Bug 169815
Summary: | WebAssembly: eliminate redundant ARM64 TLS load | ||
---|---|---|---|
Product: | WebKit | Reporter: | JF Bastien <jfbastien> |
Component: | JavaScriptCore | Assignee: | Nobody <webkit-unassigned> |
Status: | RESOLVED DUPLICATE | ||
Severity: | Normal | CC: | fpizlo, jfbastien, keith_miller, mark.lam, msaboff, saam |
Priority: | P2 | ||
Version: | WebKit Nightly Build | ||
Hardware: | Unspecified | ||
OS: | Unspecified | ||
Bug Depends on: | 169611 | ||
Bug Blocks: | 159775 |
JF Bastien
This is a small optimization, I'm not sure it'll pay off much but it's neat.
As part of bug #169611 we're moving the WebAssembly context to a TLS slot. On x86 that's a single load / store off the segment register, but on ARM64 it uses mrs + mask + {load,store}. the `mrs TPIDRRO EL0` instruction, coupled with the mask and the address generation, simply return the location of our TLS slot (the offset is defined as WTF_WASM_CONTEXT_KEY in wtf/FastTls.h).
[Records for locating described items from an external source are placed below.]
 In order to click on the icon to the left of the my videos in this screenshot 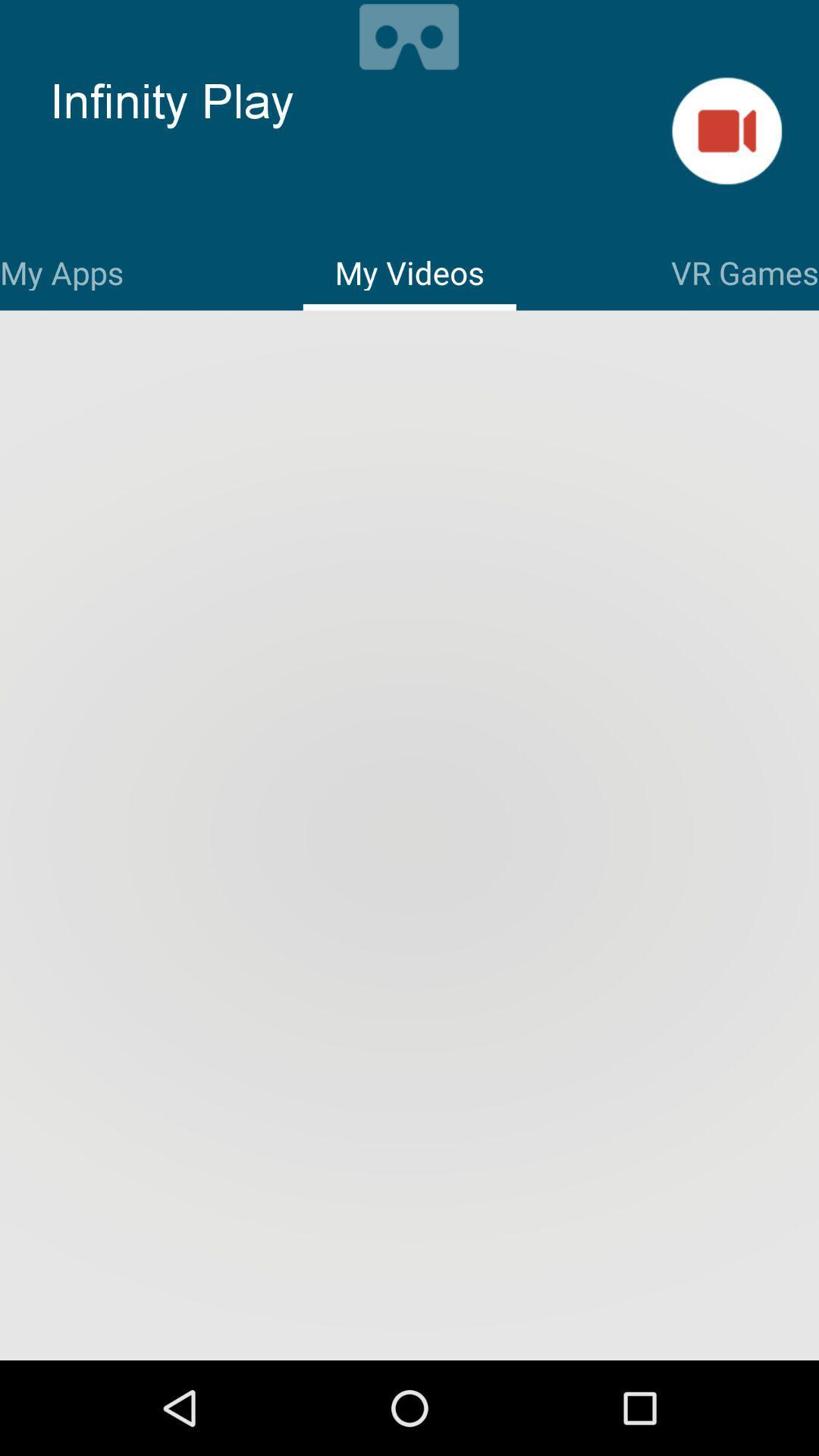, I will do `click(61, 270)`. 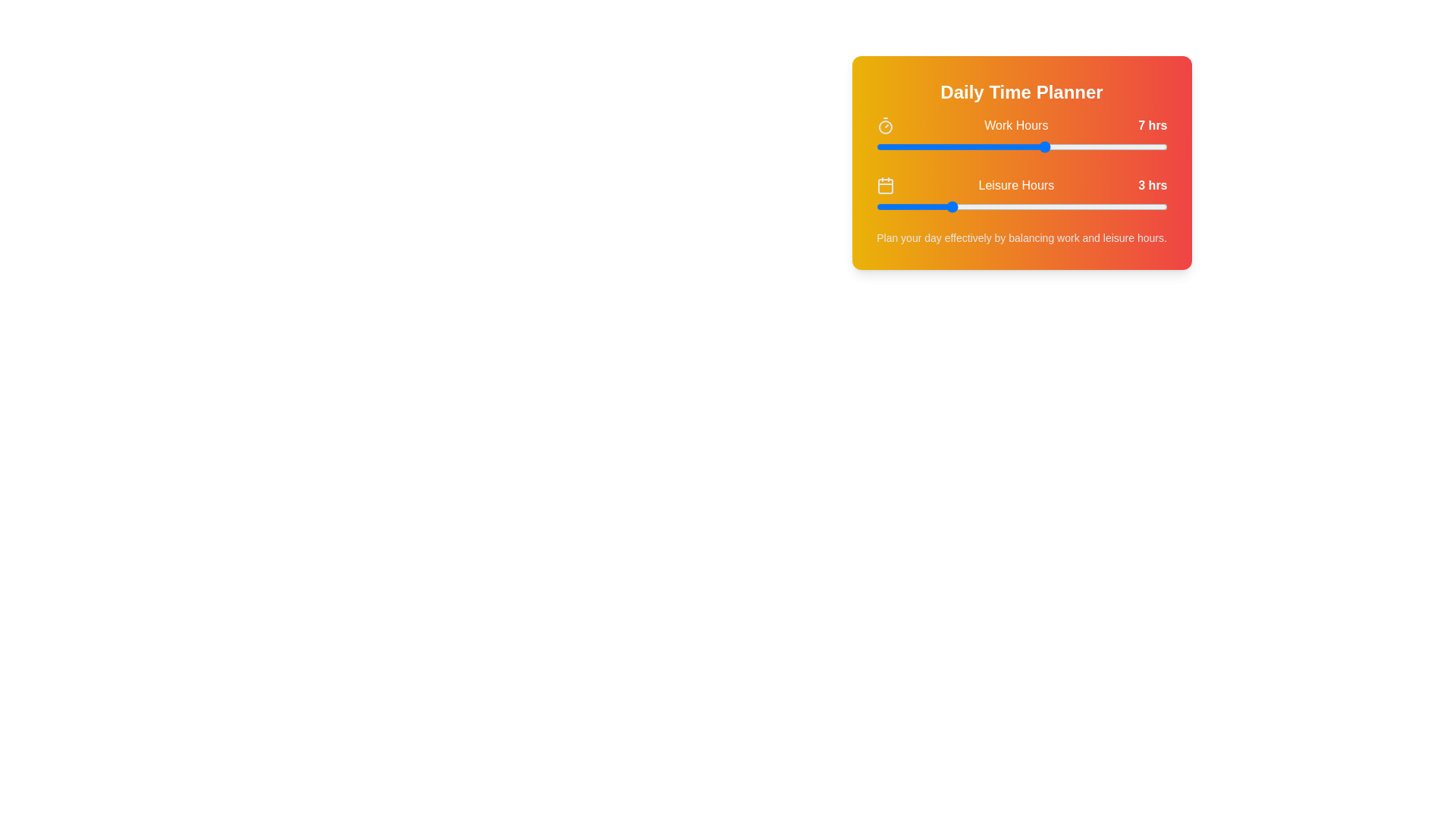 I want to click on the text label that reads 'Plan your day effectively by balancing work and leisure hours.' positioned at the bottom of a gradient card, so click(x=1021, y=237).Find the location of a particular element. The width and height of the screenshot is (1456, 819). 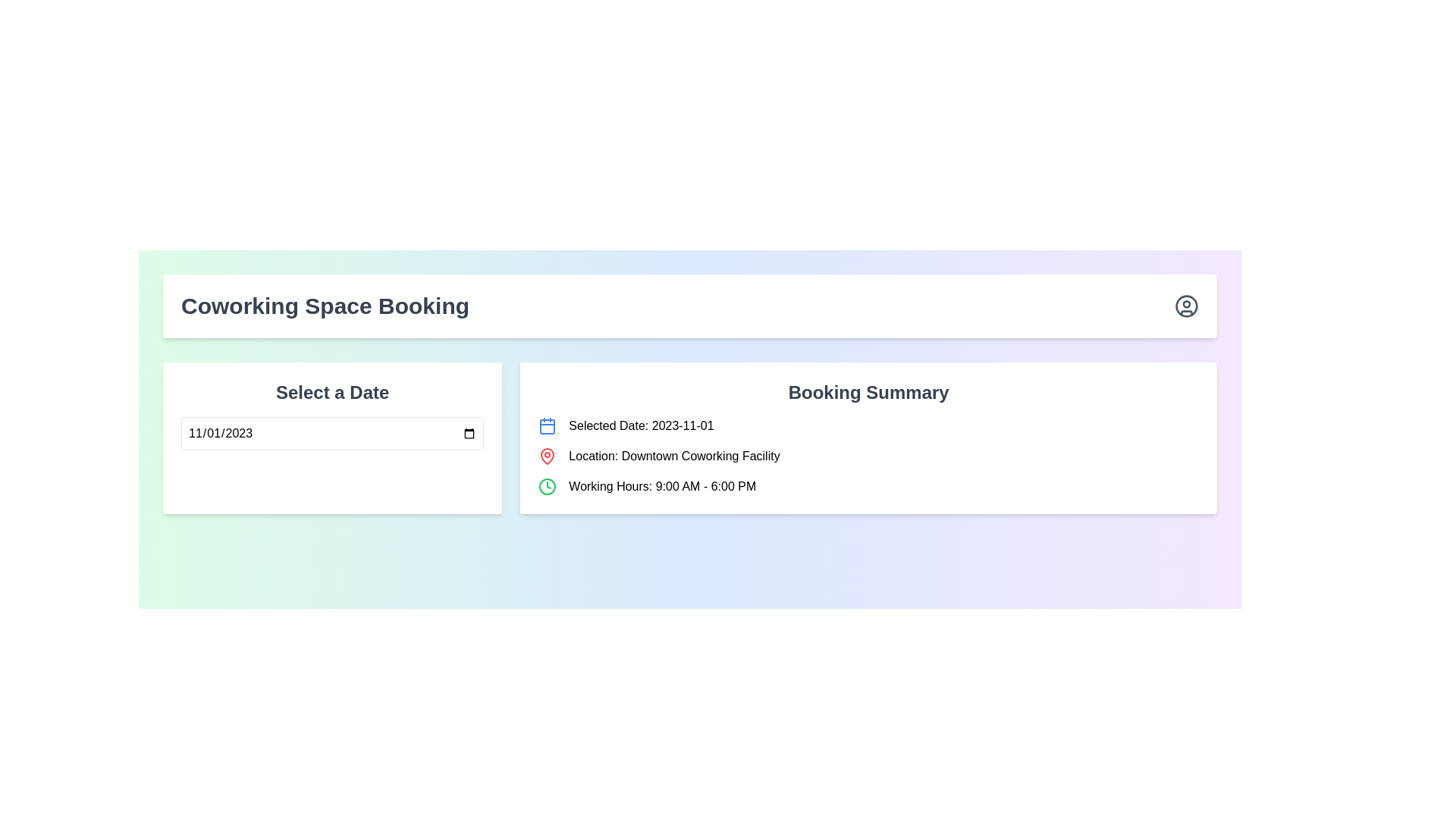

the calendar icon component located in the 'Select a Date' section, which is a rectangular shape with rounded corners and a blue outline is located at coordinates (547, 427).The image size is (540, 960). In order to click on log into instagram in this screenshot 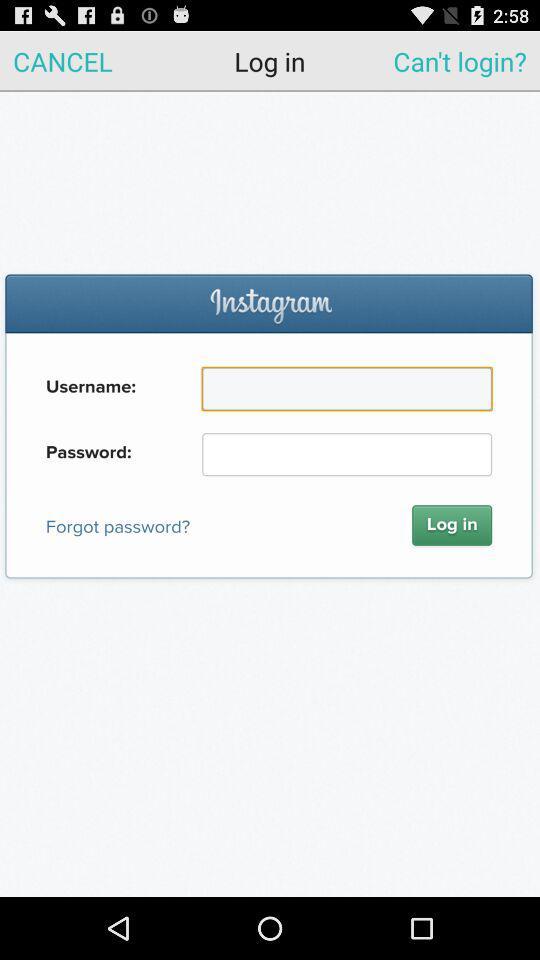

That value is idempotent as long as we're executing in the same thread, and that's an invariant of WebAssembly: different instances are set in that context but the location is the same per thread.
Right now this mrs+mask+memory combo is generated by the ARM64 macro assembler. This is inefficient. We could instead teach the compiler about the idempotent part (i.e. "get TLS slot #x") and then split off the load / store from that slot. For x86 that could mean combining both operations after the fact or keeping the same model we have now. For ARM64 that would allow us to eliminate redundant mrs+mask if profitable, or dematerializing them under register pressure.
Attachments | ||
---|---|---|
Add attachment proposed patch, testcase, etc. |
JF Bastien
Fil thinks we just want to pin a register on ARM because the optimization I propose will likely do the same thing by hoisting the redundant load to the top of each function. May as well get rid of the load entirely.
Let's just do is as part of bug #169773 then
*** This bug has been marked as a duplicate of bug 169773 ***